Render every line of the listing, from the line holding "You are a GUI" through the end of the listing, as a Markdown table with the columns Row and Line. Include both ends and omit blank lines.

Stored records:
----

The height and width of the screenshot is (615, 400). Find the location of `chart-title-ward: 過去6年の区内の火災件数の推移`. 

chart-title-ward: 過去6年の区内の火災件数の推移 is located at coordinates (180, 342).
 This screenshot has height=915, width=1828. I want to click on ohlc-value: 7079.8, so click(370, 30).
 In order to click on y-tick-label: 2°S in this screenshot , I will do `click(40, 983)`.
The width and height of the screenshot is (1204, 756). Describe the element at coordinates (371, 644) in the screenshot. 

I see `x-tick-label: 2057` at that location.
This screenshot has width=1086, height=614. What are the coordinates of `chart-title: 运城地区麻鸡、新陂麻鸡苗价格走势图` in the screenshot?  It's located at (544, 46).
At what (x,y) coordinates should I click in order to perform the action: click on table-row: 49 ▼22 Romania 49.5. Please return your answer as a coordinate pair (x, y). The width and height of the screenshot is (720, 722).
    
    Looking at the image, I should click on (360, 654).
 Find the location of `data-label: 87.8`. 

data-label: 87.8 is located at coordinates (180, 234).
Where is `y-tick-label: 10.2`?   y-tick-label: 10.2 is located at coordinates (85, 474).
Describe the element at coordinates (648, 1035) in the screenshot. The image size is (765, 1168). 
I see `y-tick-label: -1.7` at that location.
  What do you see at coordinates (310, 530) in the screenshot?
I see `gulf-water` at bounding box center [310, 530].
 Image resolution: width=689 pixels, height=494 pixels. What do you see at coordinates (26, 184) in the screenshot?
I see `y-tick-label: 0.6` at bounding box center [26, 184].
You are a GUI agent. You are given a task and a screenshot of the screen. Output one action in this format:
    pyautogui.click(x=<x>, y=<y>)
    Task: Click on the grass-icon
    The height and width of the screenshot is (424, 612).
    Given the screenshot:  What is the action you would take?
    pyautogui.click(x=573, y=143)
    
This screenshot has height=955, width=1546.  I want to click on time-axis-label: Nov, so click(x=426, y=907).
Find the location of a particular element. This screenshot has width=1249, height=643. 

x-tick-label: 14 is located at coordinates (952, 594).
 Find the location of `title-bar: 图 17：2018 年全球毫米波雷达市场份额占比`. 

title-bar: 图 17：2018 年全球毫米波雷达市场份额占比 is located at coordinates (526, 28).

----

__WRITTEN RESPONSE__
| Row | Line |
|---|---|
| 1 | You are a GUI agent. You are given a task and a screenshot of the screen. Output one action in this format: |
| 2 |     pyautogui.click(x=<x>, y=<y>) |
| 3 |     Task: Click on the grass-icon |
| 4 |     The height and width of the screenshot is (424, 612). |
| 5 |     Given the screenshot:  What is the action you would take? |
| 6 |     pyautogui.click(x=573, y=143) |
| 7 | This screenshot has height=955, width=1546.  I want to click on time-axis-label: Nov, so click(x=426, y=907). |
| 8 | Find the location of a particular element. This screenshot has width=1249, height=643.  |
| 9 | x-tick-label: 14 is located at coordinates (952, 594). |
| 10 |  Find the location of `title-bar: 图 17：2018 年全球毫米波雷达市场份额占比`.  |
| 11 | title-bar: 图 17：2018 年全球毫米波雷达市场份额占比 is located at coordinates (526, 28). |